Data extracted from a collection

****

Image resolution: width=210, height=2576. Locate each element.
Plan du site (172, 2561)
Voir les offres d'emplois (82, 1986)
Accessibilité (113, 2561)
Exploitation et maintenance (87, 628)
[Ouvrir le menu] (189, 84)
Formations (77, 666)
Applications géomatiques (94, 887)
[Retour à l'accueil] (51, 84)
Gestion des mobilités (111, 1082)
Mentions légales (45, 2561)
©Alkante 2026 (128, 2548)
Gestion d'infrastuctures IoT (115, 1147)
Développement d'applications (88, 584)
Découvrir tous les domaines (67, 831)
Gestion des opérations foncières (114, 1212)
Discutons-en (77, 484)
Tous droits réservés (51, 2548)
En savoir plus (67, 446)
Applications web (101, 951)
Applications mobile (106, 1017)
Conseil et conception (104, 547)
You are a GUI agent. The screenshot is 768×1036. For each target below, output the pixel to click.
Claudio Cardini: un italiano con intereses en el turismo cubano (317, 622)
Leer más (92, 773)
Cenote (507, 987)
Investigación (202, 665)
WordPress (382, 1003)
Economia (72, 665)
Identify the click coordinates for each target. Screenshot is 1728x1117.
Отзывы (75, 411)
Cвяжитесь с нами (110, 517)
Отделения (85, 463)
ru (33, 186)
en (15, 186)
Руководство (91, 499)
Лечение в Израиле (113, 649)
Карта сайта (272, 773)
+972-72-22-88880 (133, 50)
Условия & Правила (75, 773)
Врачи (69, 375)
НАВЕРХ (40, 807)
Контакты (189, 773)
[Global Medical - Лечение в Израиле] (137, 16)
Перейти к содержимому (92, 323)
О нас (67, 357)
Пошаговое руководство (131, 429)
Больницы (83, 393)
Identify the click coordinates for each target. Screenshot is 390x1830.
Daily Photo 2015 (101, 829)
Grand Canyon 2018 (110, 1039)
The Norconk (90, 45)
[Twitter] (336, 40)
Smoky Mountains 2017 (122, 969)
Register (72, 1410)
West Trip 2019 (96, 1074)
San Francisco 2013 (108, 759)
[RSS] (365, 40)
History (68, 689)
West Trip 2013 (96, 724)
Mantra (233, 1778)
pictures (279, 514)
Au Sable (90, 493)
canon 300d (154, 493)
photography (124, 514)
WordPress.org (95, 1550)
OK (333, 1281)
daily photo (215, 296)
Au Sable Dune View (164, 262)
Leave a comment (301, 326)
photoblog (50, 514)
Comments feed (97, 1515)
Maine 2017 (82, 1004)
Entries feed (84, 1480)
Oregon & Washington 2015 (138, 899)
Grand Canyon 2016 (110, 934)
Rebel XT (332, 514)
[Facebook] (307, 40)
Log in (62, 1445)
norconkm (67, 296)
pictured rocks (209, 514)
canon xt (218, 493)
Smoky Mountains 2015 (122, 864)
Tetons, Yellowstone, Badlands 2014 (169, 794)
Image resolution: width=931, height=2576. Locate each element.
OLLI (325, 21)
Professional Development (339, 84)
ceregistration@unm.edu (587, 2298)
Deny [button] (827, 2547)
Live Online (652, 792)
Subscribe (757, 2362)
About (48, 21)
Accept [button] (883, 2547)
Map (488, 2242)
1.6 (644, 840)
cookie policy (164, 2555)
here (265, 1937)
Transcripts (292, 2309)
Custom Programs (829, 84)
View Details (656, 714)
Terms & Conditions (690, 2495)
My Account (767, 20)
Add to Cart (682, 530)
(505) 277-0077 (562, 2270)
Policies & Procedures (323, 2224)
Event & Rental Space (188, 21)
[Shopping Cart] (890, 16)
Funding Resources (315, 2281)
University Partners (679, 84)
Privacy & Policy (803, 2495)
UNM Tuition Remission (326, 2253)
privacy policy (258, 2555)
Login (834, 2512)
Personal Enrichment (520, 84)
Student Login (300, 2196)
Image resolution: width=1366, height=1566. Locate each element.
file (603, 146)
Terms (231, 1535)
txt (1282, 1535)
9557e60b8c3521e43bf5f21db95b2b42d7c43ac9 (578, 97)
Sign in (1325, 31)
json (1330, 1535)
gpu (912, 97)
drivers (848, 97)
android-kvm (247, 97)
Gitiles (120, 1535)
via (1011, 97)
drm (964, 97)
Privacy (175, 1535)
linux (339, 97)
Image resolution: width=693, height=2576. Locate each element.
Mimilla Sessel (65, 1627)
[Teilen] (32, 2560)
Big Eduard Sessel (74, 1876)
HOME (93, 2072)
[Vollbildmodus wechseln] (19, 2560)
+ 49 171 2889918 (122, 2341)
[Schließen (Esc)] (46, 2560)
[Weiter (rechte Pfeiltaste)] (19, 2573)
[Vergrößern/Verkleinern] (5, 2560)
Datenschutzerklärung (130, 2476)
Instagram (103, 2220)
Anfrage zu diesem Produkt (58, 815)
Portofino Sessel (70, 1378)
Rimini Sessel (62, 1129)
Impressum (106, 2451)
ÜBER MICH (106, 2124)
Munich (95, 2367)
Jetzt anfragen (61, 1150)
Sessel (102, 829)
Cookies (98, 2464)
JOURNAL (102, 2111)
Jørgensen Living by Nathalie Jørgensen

****

Of the lines above, extract only those from the line with "Investigación (202, 665)" to the line with "ceregistration@unm.edu (587, 2298)", both included, exactly as written.

▶ **Response to the exercise**
Investigación (202, 665)
WordPress (382, 1003)
Economia (72, 665)
Identify the click coordinates for each target. Screenshot is 1728x1117.
Отзывы (75, 411)
Cвяжитесь с нами (110, 517)
Отделения (85, 463)
ru (33, 186)
en (15, 186)
Руководство (91, 499)
Лечение в Израиле (113, 649)
Карта сайта (272, 773)
+972-72-22-88880 (133, 50)
Условия & Правила (75, 773)
Врачи (69, 375)
НАВЕРХ (40, 807)
Контакты (189, 773)
[Global Medical - Лечение в Израиле] (137, 16)
Перейти к содержимому (92, 323)
О нас (67, 357)
Пошаговое руководство (131, 429)
Больницы (83, 393)
Identify the click coordinates for each target. Screenshot is 390x1830.
Daily Photo 2015 (101, 829)
Grand Canyon 2018 (110, 1039)
The Norconk (90, 45)
[Twitter] (336, 40)
Smoky Mountains 2017 (122, 969)
Register (72, 1410)
West Trip 2019 (96, 1074)
San Francisco 2013 (108, 759)
[RSS] (365, 40)
History (68, 689)
West Trip 2013 (96, 724)
Mantra (233, 1778)
pictures (279, 514)
Au Sable (90, 493)
canon 300d (154, 493)
photography (124, 514)
WordPress.org (95, 1550)
OK (333, 1281)
daily photo (215, 296)
Au Sable Dune View (164, 262)
Leave a comment (301, 326)
photoblog (50, 514)
Comments feed (97, 1515)
Maine 2017 (82, 1004)
Entries feed (84, 1480)
Oregon & Washington 2015 (138, 899)
Grand Canyon 2016 (110, 934)
Rebel XT (332, 514)
[Facebook] (307, 40)
Log in (62, 1445)
norconkm (67, 296)
pictured rocks (209, 514)
canon xt (218, 493)
Smoky Mountains 2015 (122, 864)
Tetons, Yellowstone, Badlands 2014 (169, 794)
Image resolution: width=931, height=2576. Locate each element.
OLLI (325, 21)
Professional Development (339, 84)
ceregistration@unm.edu (587, 2298)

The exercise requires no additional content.